Gempa Bumi 7,7 Skala Richter pada 28 Maret 2025 Mengungkap Struktur Kerajaan Kuno di Myanmar
- greekreporter.com
Malang, WISATA – Setelah gempa bumi dahsyat berkekuatan 7,7 skala Richter pada 28 Maret 2025 yang melanda Myanmar bagian tengah, sebuah situs arkeologi besar muncul di Kotapraja Tada-U dengan reruntuhan bangunan kerajaan kuno milik Dinasti Konbaung.
Dilansir dari archaeologymag.com, gempa bumi yang menyebabkan kerusakan parah dan banyak korban jiwa itu juga menyebabkan pergeseran geologis yang mengungkap reruntuhan yang telah lama ditinggalkan di dekat kota kuno Inwa (sebelumnya dikenal sebagai Ratnapura), sekitar 10 kilometer dari Mandalay.

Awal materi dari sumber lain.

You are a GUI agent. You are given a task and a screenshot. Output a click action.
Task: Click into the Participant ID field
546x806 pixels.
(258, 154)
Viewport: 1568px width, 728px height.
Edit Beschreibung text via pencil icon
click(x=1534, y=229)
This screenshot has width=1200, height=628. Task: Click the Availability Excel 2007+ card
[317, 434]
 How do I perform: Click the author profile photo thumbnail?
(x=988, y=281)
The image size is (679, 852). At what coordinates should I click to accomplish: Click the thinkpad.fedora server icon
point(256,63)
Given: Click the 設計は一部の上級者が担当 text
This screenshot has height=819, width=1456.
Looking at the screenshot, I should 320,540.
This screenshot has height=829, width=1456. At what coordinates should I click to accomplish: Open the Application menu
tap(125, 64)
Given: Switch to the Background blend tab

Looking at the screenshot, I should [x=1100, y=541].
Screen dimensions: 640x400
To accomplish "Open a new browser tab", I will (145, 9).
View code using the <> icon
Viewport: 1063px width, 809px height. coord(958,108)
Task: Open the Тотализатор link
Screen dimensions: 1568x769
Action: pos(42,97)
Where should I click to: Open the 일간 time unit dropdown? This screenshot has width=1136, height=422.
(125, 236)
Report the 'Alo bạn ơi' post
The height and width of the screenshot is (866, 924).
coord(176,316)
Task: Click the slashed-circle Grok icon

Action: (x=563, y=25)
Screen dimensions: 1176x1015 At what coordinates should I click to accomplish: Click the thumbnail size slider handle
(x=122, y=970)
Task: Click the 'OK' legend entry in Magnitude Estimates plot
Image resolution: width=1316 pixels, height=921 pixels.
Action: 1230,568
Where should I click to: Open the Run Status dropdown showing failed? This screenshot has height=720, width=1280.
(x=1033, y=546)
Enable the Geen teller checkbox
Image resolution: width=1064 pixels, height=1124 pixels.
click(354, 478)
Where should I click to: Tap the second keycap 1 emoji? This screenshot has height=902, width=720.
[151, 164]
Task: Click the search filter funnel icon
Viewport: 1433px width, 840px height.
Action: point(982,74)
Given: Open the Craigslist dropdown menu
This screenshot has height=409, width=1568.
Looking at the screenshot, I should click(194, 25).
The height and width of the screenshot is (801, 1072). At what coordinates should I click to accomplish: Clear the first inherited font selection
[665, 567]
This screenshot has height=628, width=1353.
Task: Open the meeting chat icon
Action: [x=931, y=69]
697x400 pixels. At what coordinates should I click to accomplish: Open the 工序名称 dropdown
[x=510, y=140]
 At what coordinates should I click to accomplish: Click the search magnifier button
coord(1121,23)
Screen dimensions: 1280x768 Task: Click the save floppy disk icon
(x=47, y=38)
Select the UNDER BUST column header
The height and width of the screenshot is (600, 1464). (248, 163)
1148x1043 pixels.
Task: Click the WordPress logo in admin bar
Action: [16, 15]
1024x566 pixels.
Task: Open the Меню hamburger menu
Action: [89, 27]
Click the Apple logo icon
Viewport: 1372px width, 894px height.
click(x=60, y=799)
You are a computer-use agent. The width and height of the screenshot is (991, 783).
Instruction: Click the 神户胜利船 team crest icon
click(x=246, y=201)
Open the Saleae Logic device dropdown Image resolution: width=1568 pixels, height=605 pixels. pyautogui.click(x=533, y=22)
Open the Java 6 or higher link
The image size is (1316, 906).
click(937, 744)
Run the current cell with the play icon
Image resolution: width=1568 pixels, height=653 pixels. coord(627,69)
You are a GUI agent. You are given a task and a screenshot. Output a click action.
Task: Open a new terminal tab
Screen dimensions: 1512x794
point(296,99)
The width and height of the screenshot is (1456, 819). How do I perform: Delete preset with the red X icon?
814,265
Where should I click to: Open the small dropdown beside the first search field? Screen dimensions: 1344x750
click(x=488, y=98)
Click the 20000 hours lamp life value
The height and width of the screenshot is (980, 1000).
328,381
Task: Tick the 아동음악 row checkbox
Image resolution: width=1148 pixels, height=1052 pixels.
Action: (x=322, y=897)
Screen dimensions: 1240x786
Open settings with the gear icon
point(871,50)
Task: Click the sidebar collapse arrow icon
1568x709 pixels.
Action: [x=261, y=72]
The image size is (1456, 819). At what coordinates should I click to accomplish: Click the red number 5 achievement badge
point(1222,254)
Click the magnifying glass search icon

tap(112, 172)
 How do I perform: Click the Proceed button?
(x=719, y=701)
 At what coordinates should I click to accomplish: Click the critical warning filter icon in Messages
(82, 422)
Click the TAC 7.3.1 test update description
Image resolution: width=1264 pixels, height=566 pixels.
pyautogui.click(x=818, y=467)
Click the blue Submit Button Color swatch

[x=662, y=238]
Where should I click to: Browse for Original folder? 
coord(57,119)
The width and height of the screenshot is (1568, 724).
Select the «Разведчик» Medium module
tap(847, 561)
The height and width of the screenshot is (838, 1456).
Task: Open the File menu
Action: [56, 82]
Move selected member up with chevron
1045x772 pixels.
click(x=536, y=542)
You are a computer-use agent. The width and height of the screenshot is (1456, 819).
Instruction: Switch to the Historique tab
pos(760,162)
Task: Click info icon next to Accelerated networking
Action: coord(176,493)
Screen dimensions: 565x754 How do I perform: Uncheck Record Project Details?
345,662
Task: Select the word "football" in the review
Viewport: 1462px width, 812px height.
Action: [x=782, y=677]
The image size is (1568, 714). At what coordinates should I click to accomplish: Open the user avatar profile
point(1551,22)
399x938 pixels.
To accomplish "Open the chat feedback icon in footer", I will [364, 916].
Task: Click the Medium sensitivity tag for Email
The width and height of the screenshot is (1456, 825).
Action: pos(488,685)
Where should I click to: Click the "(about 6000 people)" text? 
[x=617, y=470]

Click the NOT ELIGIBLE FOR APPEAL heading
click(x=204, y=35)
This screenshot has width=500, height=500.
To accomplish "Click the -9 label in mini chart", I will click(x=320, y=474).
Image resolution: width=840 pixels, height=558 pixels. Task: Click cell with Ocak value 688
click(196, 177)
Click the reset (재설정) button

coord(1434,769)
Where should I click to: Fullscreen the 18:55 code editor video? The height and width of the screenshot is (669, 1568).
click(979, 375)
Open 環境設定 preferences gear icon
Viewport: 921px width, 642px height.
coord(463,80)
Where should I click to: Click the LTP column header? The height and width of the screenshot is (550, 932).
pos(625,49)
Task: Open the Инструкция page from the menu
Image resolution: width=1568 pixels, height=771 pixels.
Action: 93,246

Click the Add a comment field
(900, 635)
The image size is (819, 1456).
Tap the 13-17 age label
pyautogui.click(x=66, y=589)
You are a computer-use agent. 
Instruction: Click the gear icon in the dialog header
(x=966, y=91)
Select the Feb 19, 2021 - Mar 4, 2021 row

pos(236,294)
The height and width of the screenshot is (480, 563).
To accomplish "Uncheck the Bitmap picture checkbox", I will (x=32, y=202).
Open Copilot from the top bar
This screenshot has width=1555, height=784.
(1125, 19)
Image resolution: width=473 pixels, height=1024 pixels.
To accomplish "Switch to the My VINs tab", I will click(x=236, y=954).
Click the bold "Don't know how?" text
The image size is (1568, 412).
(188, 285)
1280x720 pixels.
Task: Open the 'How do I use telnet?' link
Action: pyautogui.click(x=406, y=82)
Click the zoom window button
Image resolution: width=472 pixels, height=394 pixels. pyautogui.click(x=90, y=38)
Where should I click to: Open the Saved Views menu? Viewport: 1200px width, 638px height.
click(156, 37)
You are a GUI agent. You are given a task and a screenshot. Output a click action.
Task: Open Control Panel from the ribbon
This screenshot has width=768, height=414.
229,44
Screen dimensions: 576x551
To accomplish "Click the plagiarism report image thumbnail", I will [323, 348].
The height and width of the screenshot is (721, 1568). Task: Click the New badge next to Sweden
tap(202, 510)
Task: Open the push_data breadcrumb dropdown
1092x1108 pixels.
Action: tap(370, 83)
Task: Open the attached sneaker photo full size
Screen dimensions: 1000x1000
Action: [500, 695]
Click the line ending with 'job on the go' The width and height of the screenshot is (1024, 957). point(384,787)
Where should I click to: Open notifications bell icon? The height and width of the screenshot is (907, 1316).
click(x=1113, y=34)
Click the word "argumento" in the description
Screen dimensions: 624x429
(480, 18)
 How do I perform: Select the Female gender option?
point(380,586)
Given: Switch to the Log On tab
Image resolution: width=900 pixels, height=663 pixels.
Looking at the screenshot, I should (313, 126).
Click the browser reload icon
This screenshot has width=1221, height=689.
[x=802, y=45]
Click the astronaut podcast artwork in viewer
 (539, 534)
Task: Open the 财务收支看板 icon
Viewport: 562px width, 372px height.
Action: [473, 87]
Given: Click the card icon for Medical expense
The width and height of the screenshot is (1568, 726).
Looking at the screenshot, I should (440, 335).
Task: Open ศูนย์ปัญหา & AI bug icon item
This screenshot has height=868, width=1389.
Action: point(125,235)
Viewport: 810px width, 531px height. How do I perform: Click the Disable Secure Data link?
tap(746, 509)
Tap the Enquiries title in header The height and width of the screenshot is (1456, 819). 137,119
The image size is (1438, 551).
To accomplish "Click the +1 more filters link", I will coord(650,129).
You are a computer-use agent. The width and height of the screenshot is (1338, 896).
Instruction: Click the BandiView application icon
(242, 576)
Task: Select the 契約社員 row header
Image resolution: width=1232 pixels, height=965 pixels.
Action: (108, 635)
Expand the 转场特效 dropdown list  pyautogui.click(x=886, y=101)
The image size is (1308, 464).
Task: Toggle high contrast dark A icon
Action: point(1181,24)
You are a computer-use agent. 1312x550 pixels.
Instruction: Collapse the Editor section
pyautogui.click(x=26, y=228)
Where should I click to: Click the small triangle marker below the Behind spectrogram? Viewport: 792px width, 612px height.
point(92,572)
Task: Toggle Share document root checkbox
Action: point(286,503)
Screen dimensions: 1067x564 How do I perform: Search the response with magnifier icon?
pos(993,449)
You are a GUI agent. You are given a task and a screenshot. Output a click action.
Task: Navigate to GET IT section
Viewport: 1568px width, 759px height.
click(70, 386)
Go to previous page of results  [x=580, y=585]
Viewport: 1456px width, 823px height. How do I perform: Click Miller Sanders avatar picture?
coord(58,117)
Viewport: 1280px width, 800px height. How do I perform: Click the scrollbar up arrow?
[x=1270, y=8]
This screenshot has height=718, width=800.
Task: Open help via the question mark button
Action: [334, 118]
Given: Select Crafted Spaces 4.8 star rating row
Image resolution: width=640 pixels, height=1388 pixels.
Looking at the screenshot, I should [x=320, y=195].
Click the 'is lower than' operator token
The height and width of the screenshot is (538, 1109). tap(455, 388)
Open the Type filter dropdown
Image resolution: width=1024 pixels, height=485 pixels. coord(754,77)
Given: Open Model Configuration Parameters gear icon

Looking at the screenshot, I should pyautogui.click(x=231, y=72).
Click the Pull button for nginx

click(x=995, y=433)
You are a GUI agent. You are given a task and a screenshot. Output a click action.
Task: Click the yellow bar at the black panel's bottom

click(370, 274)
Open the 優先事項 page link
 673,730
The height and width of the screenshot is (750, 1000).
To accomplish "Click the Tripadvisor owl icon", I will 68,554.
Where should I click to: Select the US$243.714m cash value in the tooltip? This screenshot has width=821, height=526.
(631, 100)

Bangunan-bangunan tersebut, menurut laporan resmi dari Departemen Arkeologi dan Museum Nasional, diyakini sebagai sisa-sisa kediaman air kerajaan selama era Konbaung. Tanda-tanda awal situs tersebut telah muncul sejak tahun 2009, ketika penduduk setempat secara tidak sengaja menemukan sisa-sisa tangga yang dinaungi mangga saat membuat batu bata. Namun, gempa bumi baru-baru ini mengungkap retakan yang dalam di area tersebut, yang mengungkap elemen arsitektur tambahan yang telah terkubur di dalam tanah selama berabad-abad.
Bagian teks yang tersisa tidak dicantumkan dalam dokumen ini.